May 2020 Update: This post is still relevant today. The Old Oakland Farmer’s Market is still alive and thriving. (Or was, before Coronavirus.)
One of our favorite markets anywhere is the Old Oakland Farmer’s Market held at 9th Street between Broadway and Clay in Oakland, California on Friday mornings from 8:00 a.m. to 2:00 p.m. (Google Map of market) The market actually takes place in the shape of a “t”, with 9th Street being the longer stem and Washington Street (from 8th to 10th Streets) the cross.
It seems appropriate to have an entry on one of the Oakland / Berkeley Farmer’s Markets that we frequent, since we’ve blogged a couple times about one of our favorite markets in Thailand (Or Tor Kor Market in Bangkok and Pad Thai at Or Tor Kor Market), blogged about the Bangkok Chinatown Market as well as given some advice on Shopping at Asian Markets For Thai Ingredients.
(Click on an image to see a larger version.)
The starting time of 8:00 a.m. is pretty flexible. For us, the main attraction of the market comes from the large number of ethnic Asian and hilltribe produce vendors selling various and interesting Asian produce. One would, however, expect certain specialty items to be available in season (things such as pea eggplants) and often they are not. The reason is that the market is a favorite shopping stop for Asian restaurants and markets. There’s one vendor who in September always brings a box of pea eggplants to the market. One Friday Kasma asked him how early they were sold: a market owner out in San Pablo had come by and bought everything he had at 5:00 a.m. in the morning!

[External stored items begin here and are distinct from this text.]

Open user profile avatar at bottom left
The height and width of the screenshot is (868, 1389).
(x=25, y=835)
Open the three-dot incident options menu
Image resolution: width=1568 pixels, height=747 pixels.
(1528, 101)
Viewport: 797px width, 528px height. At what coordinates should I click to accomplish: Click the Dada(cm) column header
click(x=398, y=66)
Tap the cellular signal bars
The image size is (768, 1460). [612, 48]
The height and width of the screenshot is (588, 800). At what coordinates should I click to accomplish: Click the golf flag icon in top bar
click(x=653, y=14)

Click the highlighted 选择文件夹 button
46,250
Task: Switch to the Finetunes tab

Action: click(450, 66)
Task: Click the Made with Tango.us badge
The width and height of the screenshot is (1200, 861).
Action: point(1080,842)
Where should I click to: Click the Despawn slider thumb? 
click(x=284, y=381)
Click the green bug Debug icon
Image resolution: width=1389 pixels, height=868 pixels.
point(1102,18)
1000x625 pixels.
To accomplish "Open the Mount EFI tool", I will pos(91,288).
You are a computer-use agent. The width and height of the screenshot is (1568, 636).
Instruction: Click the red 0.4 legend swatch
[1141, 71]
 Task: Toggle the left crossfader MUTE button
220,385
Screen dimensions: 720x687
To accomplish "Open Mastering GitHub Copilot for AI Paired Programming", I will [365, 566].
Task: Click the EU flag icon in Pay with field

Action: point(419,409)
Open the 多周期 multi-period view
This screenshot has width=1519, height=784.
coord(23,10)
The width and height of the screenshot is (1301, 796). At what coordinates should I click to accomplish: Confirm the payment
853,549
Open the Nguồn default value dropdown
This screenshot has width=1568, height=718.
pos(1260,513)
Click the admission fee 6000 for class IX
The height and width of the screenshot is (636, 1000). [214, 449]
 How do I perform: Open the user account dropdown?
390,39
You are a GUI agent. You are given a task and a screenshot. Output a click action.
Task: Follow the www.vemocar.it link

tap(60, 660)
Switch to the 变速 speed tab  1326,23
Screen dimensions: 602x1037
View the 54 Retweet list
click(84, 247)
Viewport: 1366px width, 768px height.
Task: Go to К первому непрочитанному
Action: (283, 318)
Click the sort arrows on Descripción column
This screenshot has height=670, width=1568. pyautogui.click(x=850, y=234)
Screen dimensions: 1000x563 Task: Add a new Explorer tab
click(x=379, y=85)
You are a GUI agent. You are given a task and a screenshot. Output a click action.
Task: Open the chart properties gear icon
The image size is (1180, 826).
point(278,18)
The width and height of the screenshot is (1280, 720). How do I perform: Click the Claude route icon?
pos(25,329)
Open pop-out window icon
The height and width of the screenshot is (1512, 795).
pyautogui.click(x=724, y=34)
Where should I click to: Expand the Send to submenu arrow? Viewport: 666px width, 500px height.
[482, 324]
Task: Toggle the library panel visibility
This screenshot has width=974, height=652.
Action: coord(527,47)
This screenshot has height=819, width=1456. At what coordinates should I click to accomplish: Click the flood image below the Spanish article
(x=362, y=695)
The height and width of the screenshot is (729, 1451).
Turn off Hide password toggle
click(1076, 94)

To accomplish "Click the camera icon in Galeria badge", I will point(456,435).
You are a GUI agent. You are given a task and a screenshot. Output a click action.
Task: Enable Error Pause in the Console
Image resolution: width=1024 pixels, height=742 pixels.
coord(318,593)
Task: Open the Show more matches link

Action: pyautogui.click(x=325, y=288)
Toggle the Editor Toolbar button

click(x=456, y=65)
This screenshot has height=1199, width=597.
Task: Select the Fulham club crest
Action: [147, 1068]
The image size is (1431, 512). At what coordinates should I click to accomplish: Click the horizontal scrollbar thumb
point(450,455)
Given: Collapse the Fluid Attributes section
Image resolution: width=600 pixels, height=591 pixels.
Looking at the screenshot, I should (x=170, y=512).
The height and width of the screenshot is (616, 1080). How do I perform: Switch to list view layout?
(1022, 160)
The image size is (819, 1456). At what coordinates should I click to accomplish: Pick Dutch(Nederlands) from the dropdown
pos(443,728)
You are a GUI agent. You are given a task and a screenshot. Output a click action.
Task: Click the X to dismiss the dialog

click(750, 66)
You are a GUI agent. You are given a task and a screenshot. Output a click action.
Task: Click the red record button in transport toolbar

Among the various items that you can find here (remember: all of the produce is seasonal) are live catfish, large bunches of holy or Thai basil for $1.00 a bunch [possibly higher these days], various and exotic Asian greens, boiled and raw peanuts, several kinds of chile peppers, Thai eggplants, long eggplants, two or three different varieties of bitter melon and more. There’s one vendor on Washington Street (between 8th and 9th Streets) who sells fresh duck eggs, quail eggs, and chicken and duck balut. Balut are eggs that have a partially formed chick inside, and these balut are so fresh that you could take them home and hatch them. There are various fruit vendors and two flower vendors with bunches of flowers at very reasonable prices. There are a few organic vendors but most of the produce is not organic. One of our favorite fruit vendors is Twin Girls Farms, whose fruit is priced very reasonably for organic fruit. When available, try their organic pomegranate juice – it’s really tasty.
When we go, we usually get there by 8:00 a.m. and even earlier if there’s something (such as lemon basil) that we want to make sure hasn’t been all sold by the time we arrive. We’ll take care of the bulk of our shopping and then breakfast on a red pork or green pork Tamale from All Star Tamales, sold from a truck on 9th between Washington and Clay; that block of the market consists largely of prepared food vendors and jewelry stalls. Tamales are 2 for $5.00; make sure you open it at the stall and squeeze on plenty of hot sauce. There are tables set up at the intersection of 9th and Washington, where there’s always live music, for the most part guitar and vocal.
By the time we’re done with breakfast, it’s 9:00 a.m. and the markets in Chinatown are open so we can complete our shopping there.
The market is well worth a visit on a Friday morning.